If you're wondering whether you'll get to see any of the lunar eclipse, or blood moon, then Nasa provides this handy map. As you can see, the best places to be are the west of the US or the east of Asia, though some of it will be visible elsewhere.
The lunar eclipse begins tomorrow at roughly midday London time. (Though of course it won't be visible there.) That's 11pm in Sydney, where it will be visible, or 3am in Alaska, where you'll also be able to see it.
The easiest and quickest way to work it out is to think about what your time zone is – plus or minus a certain number of hours – and add or subtract that from midday. So if you're in New York, for instance, where you're five hours behind GMT, then it will arrive at 7am.
Here's a full rundown of when and where the supermoon will be arriving tomorrow night. (Or, indeed, where it won't be.)
There's a lovely little thread from Katie Mack, the astrophysicist, here. People (including your intrepid liveblogger) sometimes wonder whether these things are a little overhyped. But as Mack points out, it's a little hard to overhype what's going on out there.

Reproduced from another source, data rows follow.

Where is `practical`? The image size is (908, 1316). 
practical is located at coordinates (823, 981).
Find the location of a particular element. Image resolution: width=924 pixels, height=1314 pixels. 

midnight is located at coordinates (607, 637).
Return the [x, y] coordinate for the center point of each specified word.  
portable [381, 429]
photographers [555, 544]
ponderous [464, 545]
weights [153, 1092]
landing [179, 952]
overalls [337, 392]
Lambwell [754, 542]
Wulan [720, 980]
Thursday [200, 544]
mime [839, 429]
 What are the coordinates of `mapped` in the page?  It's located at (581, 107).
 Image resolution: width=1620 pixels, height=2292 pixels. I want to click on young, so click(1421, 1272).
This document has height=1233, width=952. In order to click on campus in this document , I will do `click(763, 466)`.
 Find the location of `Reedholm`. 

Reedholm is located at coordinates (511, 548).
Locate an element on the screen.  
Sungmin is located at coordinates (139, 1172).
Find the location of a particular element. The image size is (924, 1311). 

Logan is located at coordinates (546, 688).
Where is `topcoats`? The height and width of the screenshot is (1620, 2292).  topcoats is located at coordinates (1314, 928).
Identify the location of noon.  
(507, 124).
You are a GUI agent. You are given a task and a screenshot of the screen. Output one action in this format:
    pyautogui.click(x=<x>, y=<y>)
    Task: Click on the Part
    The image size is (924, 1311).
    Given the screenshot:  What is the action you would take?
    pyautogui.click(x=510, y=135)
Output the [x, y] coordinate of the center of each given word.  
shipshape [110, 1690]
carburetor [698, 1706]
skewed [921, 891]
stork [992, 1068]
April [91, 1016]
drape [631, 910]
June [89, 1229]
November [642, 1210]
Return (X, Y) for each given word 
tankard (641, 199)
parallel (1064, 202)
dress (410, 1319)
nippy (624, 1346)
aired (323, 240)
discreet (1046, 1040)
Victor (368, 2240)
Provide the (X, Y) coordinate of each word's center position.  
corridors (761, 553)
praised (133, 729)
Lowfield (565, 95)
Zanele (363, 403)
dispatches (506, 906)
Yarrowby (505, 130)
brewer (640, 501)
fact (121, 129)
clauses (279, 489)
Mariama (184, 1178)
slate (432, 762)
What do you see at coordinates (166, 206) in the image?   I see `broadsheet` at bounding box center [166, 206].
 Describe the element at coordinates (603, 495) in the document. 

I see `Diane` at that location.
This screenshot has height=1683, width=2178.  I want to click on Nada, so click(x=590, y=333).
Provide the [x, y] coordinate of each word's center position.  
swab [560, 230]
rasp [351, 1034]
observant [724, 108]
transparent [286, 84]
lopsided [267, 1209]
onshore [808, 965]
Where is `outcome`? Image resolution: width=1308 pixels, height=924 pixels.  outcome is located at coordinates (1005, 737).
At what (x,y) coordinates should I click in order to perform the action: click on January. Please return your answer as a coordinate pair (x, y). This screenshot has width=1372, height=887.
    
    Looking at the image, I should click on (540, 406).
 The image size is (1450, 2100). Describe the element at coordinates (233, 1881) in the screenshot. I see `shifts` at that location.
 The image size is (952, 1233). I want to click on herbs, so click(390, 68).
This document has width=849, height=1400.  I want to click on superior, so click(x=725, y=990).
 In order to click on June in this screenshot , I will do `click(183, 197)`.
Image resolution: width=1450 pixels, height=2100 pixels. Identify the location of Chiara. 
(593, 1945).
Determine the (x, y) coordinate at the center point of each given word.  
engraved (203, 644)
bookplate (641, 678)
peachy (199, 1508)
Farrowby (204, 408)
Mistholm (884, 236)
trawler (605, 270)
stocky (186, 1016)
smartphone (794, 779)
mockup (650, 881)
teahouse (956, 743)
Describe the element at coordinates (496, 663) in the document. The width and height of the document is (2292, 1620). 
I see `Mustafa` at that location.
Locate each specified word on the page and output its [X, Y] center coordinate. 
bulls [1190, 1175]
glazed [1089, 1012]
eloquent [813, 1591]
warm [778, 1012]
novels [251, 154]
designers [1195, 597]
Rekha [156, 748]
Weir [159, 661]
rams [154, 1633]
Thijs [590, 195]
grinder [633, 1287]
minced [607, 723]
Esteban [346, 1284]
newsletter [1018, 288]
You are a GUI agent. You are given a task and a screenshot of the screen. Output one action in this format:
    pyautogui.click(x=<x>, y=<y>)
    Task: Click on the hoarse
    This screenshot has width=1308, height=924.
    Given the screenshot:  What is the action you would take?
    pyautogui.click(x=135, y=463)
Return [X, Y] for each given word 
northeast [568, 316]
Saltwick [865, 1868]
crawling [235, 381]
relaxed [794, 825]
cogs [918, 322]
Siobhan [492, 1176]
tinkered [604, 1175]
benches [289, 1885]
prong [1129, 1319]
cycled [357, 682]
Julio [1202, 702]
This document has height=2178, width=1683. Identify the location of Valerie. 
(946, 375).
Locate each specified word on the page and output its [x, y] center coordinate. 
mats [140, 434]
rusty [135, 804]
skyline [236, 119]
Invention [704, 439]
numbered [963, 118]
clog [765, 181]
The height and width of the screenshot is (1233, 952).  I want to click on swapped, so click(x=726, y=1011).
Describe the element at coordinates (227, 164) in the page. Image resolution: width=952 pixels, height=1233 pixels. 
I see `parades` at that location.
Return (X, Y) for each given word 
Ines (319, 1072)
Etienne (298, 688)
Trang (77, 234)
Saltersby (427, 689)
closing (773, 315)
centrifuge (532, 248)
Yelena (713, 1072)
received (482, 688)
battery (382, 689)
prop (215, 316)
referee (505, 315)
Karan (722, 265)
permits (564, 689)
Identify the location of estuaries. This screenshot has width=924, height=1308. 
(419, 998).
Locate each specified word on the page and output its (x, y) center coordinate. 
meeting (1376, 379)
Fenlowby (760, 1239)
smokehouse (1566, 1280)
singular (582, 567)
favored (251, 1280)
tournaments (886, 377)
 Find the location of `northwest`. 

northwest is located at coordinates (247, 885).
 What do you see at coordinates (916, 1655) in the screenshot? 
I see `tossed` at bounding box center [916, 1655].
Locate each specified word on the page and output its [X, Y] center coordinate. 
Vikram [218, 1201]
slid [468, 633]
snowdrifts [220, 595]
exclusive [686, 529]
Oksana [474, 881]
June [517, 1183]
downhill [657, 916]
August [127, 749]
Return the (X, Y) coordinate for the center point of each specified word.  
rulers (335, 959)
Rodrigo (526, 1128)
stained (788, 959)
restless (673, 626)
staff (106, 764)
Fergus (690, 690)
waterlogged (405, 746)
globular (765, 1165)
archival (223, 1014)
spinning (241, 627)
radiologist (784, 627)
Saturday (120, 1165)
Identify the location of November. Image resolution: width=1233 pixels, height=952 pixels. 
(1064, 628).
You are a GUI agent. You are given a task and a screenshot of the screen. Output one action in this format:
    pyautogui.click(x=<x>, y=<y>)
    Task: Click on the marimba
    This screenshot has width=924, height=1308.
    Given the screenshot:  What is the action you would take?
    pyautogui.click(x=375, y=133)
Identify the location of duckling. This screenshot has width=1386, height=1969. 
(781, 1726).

Nasa has confirmed it'll be live-streaming tomorrow's goings on – so, weather permitting, you'll get a chance to see the super blue blood moon wherever you are. You can head to Nasa's live page to see that, or take a look on The Independent's Facebook page.
It isn't all red moons and big moons tomorrow – it's some moon science, too. It's going to give scientists a chance to learn what happens to the moon's surface when it cools quickly. By using that information, they'll be Abel to learn more about the "regolith", or the collection of soil and loose rocks that are on the surface.
“During a lunar eclipse, the temperature swing is so dramatic that it’s as if the surface of the Moon goes from being in an oven to being in a freezer in just a few hours,” said Noah Petro, deputy project scientist for NASA’s Lunar Reconnaissance Orbiter, or LRO, at Goddard Space Flight Center in Greenbelt, Maryland.
That quick cooling means we'll get to see some features of the moon that normally we wouldn't get a look at.
“The whole character of the Moon changes when we observe with a thermal camera during an eclipse,” said Paul Hayne of the Laboratory for Atmospheric and Space Physics at the University of Colorado Boulder. “In the dark, many familiar craters and other features can’t be seen, and the normally non-descript areas around some craters start to 'glow,' because the rocks there are still warm.”